Brooke is under no illusions that a women’s prison will provide safety and security. “Women are treated horribly in all prisons!” she noted. “But when we are placed in a male prison, we are not even allowed our dignity.”

In July 2018, Crowder would have become eligible for early parole through Proposition 57. But, because of the tickets she had been issued after filing grievances about the violence and staff indifference to her safety, she was deemed ineligible. That mean she will stay in prison until 2022. (Orthwein noted that Crowder’s ex-boyfriend, who had pleaded guilty to slicing her, has a release date of December 2020.)

Crowder’s lawsuit demands that CDCR update and develop its policies to comply with PREA standards, particularly as applied to LGBTQI people in custody. She also seeks transfer back to CMF; medical treatment, including surgery for the keloids that developed from her stitches and staples, as well as access to a wig, walker, and wrist brace; reinstatement of her previous work and educational assignments; revocation of the points accumulated through the retaliatory tickets issued by staff; and a removal of all incorrect pronouns in her medical and prison files.

For now, Crowder remains at Kern Valley State Prison. There, says Orthwein, “she continues to be retaliated against by custody staff.” Under the Prison Litigation Reform Act (PLRA), explained Kevin Love Hubbard, co-counsel on Crowder’s lawsuit, a judge must review any lawsuit filed by an incarcerated person and decide whether it can proceed. “We can’t do anything until we’re past this screen,” he said. The last time that Crowder filed suit, on her own without a lawyer, the screening took over a year.

For now, Hubbard said, “we’re just in limbo.”

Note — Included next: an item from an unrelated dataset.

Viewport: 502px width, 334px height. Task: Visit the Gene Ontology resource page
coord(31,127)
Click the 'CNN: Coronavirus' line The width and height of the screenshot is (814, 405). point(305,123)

In a statement released by her attorneys, Crowder wrote, “I am not alone in this struggle. Transgender prisoners are systematically abused behind prison walls. I refuse to be silenced while correctional staff harm me and my community. Unfortunately, my resilience has come at a great cost. I hope that CDCR finally realizes it has a problem and takes meaningful action to address its anti-LGBTQ culture so that no more transgender prisoners have to endure what I have survived.”